Workers can sue for ‘cat’s paw’ discrimination

In an old French fable, a sneaky monkey talks an unwary cat into grabbing roasting chestnuts from a fire. The cat burns its paw and drops the chestnuts, and the monkey walks off with them.

From this fable comes the phrase “cat’s paw,” meaning an innocent person who’s used as a tool for someone else’s dirty work.

In the employment world, a “cat’s paw” situation is one where a supervisor is prejudiced against a worker, but rather than firing the worker for an illegal reason, he or she persuades a higher-up manager to fire the worker for some trumped-up but legitimate-sounding reason.

This raises the question of whether a worker who is the victim of such a scheme can sue the company for discrimination…even though the person who actually made the firing decision had no intent to discriminate.

The U.S. Supreme Court recently allowed such a claim.

In that case, a hospital terminated an Army reservist for a series of minor infractions. The reservist claimed that his immediate supervisors, who resented his military service, drummed up and fabricated these infractions to persuade the hospital management to fire him.

The Court ruled that the hospital could be held liable for discrimination.

The Court was applying a law that covers discrimination against the military, but it seems likely that the same idea would apply to any other type of discrimination.

For instance, a federal appeals court in Chicago recently allowed a white city worker who was fired by a white upper-level manager to sue.

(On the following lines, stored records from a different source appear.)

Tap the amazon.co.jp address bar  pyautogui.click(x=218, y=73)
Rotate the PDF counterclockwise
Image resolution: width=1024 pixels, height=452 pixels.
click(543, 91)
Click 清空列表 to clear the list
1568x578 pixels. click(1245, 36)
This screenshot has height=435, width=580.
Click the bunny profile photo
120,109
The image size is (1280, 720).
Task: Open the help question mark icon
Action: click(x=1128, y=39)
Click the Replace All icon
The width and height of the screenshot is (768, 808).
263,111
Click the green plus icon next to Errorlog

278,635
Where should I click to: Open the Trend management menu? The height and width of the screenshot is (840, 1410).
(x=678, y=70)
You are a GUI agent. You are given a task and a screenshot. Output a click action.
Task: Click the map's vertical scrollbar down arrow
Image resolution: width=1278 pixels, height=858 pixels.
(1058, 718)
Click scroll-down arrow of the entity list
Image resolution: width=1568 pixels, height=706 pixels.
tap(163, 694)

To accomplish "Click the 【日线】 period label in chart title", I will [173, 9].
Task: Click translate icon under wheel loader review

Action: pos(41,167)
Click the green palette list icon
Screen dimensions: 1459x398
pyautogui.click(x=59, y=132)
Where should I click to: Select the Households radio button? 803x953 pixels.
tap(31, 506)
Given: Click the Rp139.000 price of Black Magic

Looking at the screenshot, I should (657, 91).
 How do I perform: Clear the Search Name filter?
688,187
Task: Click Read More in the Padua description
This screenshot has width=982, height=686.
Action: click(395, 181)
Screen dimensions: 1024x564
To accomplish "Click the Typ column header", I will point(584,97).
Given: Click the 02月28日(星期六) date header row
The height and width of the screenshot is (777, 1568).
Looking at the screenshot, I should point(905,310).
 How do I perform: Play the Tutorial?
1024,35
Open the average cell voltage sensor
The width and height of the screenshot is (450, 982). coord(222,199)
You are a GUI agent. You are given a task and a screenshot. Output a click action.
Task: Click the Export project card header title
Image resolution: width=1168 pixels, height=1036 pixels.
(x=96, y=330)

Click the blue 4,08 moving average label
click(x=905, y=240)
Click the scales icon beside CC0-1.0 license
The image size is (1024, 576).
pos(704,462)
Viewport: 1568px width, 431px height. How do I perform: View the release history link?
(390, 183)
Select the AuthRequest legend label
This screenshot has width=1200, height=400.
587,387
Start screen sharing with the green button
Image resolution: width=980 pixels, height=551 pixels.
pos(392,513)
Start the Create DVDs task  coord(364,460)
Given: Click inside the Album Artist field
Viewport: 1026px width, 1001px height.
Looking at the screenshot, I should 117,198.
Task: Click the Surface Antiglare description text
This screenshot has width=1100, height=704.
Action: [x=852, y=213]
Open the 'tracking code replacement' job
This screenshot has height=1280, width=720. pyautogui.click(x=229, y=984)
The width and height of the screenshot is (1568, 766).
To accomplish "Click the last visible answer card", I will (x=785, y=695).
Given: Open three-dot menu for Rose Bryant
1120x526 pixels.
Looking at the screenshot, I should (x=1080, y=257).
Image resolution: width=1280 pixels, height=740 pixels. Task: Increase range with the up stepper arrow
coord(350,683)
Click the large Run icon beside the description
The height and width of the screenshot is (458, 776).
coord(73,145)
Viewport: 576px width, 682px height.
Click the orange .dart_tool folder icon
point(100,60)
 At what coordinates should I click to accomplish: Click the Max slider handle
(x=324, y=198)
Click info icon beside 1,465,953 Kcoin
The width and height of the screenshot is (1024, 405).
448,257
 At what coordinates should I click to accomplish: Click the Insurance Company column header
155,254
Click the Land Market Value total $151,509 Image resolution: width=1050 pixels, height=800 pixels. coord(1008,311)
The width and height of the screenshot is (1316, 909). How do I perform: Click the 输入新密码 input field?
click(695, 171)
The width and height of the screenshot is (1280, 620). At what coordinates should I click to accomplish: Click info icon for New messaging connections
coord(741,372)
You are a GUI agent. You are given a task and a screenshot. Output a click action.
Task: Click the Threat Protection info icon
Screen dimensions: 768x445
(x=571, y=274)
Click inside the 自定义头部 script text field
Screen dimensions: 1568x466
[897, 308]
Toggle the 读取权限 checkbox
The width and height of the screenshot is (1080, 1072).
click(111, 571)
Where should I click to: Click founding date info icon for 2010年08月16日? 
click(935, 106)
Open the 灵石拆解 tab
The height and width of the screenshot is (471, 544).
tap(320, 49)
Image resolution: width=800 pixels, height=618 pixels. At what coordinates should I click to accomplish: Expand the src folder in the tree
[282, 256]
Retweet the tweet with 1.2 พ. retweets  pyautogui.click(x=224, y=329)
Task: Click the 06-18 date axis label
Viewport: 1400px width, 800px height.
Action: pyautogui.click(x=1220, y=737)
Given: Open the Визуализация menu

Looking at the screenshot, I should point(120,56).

The worker claimed that her black direct supervisor was prejudiced against whites, and had used the white upper-level manager as a “cat’s paw” to get rid of her.

In general, employers should make sure that all supervisors receive training about discrimination laws, and should never simply sign off on a manager’s report about a worker without investigating the facts and considering the possibility that a supervisor may have other motives.